Mercedes full power in Australia: cosa cambia rispetto ai test

La fornitura dev'essere, da regolamento, identica nella specifica per clienti e squadra ufficiale. Mercedes, nei test, ha privilegiato l'affidabilità per i primi
Mercedes full power in Australia: cosa cambia rispetto ai test
© Getty Images

F.P.F.P.

Pubblicato il 25 febbraio 2026, 12:23

La data del primo marzo si avvicina e sarà il momento in cui i motoristi dovranno omologare la specifica di power unit che verrà impiegata durante la stagione. Per la squadra ufficiale e per i team clienti dovrà esserci parità di configurazione, al netto delle differenze legate ai diversi fornitori di benzina e lubrificanti, con i margini di prestazione che la ricerca sull’e-fuel omologato concederà ai vari “petrolieri”.
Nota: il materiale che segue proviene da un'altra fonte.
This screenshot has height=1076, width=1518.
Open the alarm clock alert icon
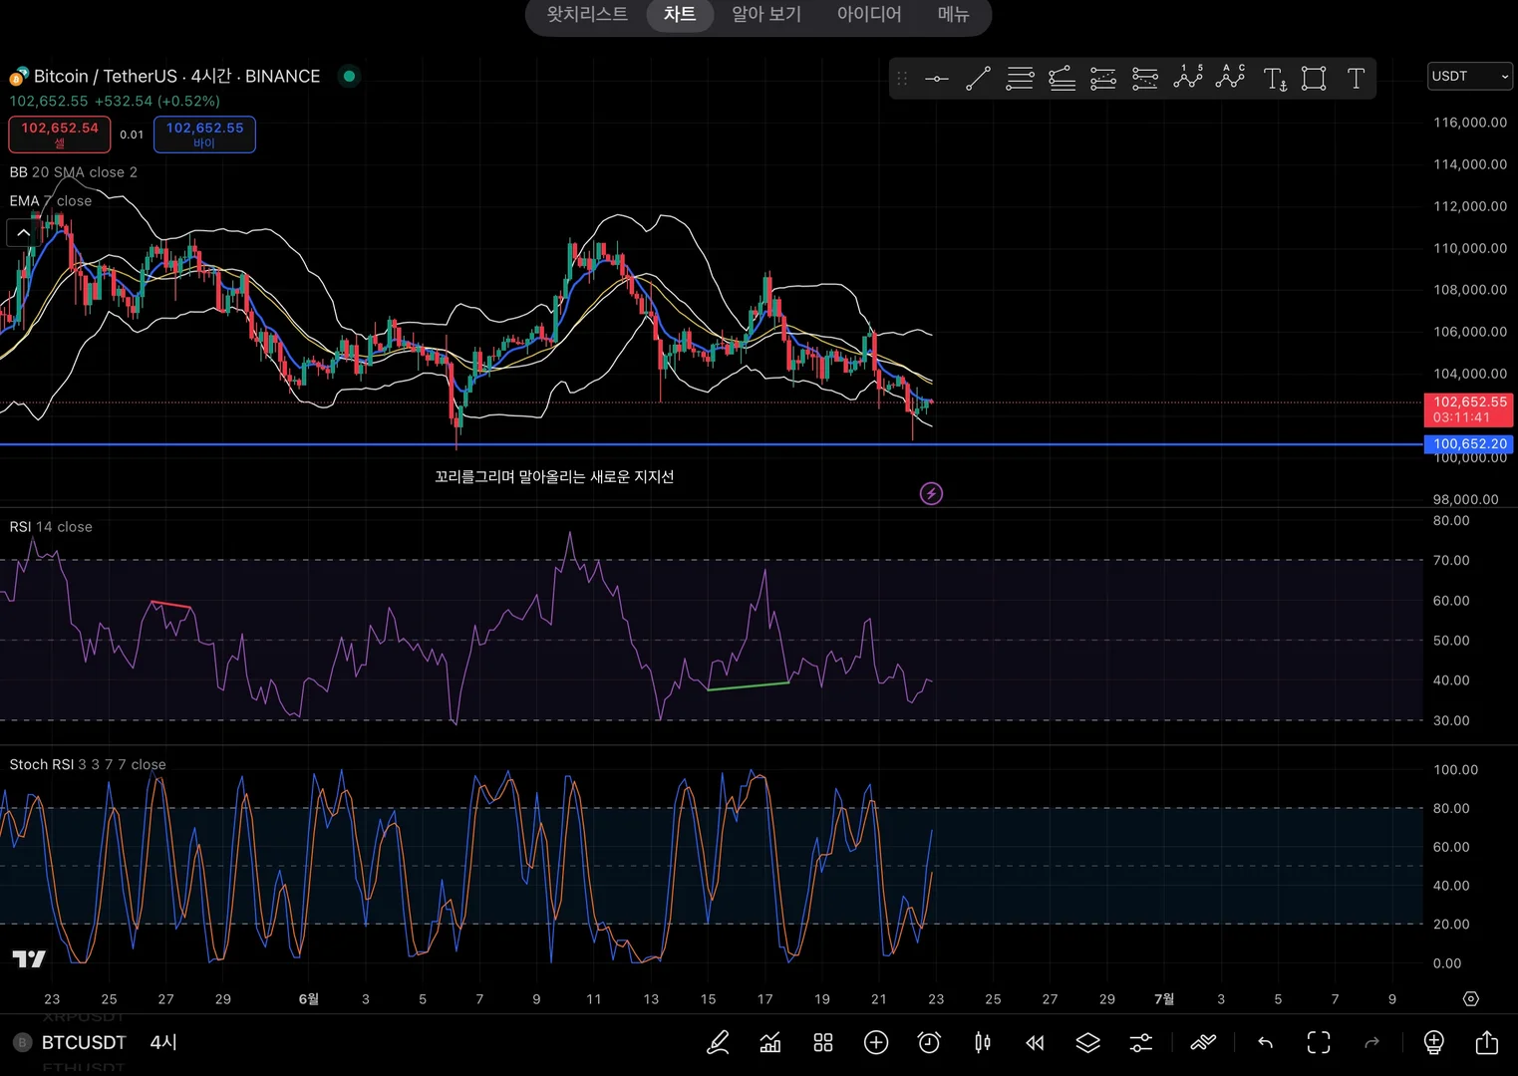point(929,1042)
Rientrata, nei fatti, la vicenda del rapporto di compressione della power unit Mercedes - quale che sia l’esito della votazione dei motoristi alla proposta Fia non ci saranno cambiamenti prima del mese di agosto -, in Australia anche per le squadre clienti della power unit sviluppata Brixworth ci sarà uno step di potenza “sbloccato” rispetto ai test.

 

 

Ai clienti la garanzia di tanti km nei test

A lasciare intendere il passo ulteriore che verrà portato in pista è stato Andrea Stella, sottolineando come nei test la specifica fornita da Mercedes abbia garantito l’affidabilità, la possibilità di percorrere tanti chilometri, lasciando che fosse la specifica in uso sulla W17 di Antonelli e Russell a fare da “beta”. Ovvero, una configurazione utile a verificare eventuali problemi di affidabilità, sui quali intervenire e correggerli prima dell’omologazione del primo marzo. Non è un caso, letta in questa prospettiva, che le due sostituzioni di power unit Mercedes siano avvenute proprio sul team ufficiale. L’ultima, dopo che Antonelli è rimasto fermo in pista al mattino dell’ultima giornata, per un problema di tipo pneumatico.

 

 

"Non voglio esprimermi troppo in merito alle specifiche dell’hardware. Penso che faccia parte della strategia adottata da HPP per la fornitura dei propulsori ai clienti e al team ufficiale. È stato sicuramente un programma intenso e impegnativo per i motoristi, non solo per i team dal punto di vista del telaio.

Ciò che conta è che le specifiche giuste siano disponibili per la prima gara”, le parole di Stella, a The Race.

All’Albert Park sarà la capacità di recuperare energia nell’arco del giro, molto più che in Bahrain, il dato fondamentale, per non subire il clipping (il plafonarsi dell’erogazione della potenza elettrica) nel lungo tratto in pieno dopo curva 6 e che caratterizza l’intero secondo settore.